Exercise brief
Pull out of the data below the stretch of lines bounded by the one containing "Select the zoom" and the one containing "1079x1261 pixels.", both bounds included, unchanged.

[Saved data entries]
Segment Open

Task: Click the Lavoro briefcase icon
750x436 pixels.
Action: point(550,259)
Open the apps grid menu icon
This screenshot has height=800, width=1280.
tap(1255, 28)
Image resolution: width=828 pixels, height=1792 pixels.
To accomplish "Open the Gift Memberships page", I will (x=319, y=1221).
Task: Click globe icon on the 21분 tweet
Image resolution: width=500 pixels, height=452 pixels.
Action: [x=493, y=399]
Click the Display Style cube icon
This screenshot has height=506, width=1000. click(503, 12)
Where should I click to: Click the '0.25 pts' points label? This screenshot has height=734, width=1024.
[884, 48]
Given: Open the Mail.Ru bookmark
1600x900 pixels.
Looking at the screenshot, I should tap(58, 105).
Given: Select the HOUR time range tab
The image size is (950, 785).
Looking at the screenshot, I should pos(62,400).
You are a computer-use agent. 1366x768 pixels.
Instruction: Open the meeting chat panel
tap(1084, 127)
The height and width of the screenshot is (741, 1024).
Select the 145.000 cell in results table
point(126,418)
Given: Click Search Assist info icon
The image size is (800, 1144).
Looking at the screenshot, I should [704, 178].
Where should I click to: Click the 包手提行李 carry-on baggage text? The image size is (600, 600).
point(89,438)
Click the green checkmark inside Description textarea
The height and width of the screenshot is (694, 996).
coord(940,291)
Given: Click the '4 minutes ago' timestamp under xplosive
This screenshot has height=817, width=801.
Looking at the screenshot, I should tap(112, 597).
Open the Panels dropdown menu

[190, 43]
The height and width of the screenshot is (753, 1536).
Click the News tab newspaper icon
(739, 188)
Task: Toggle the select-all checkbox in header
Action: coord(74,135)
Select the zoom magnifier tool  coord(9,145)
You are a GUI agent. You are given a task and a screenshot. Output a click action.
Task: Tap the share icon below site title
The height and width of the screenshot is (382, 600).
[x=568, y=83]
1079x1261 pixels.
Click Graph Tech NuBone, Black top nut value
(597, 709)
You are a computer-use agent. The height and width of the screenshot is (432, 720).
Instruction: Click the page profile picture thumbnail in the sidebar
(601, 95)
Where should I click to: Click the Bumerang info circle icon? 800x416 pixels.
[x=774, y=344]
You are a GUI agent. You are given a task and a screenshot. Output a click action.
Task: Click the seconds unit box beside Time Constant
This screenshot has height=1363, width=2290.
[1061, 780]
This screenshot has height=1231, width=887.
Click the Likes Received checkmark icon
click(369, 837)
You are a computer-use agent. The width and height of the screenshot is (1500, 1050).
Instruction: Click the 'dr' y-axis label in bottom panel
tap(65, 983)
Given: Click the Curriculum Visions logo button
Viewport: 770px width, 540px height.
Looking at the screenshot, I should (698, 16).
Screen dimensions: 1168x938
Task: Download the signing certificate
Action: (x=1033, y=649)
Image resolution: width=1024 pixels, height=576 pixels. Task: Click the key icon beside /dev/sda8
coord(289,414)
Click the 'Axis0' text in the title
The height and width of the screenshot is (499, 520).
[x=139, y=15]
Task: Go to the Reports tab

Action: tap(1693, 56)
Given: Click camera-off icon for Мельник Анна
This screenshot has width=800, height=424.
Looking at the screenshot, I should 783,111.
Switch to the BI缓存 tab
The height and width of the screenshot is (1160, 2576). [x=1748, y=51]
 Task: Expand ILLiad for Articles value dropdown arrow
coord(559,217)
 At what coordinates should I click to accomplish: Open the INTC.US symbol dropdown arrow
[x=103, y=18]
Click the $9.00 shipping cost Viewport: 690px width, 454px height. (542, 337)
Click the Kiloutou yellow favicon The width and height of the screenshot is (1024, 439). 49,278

Segment Closed

Response to this exercise
Select the zoom magnifier tool  coord(9,145)
You are a GUI agent. You are given a task and a screenshot. Output a click action.
Task: Tap the share icon below site title
The height and width of the screenshot is (382, 600).
[x=568, y=83]
1079x1261 pixels.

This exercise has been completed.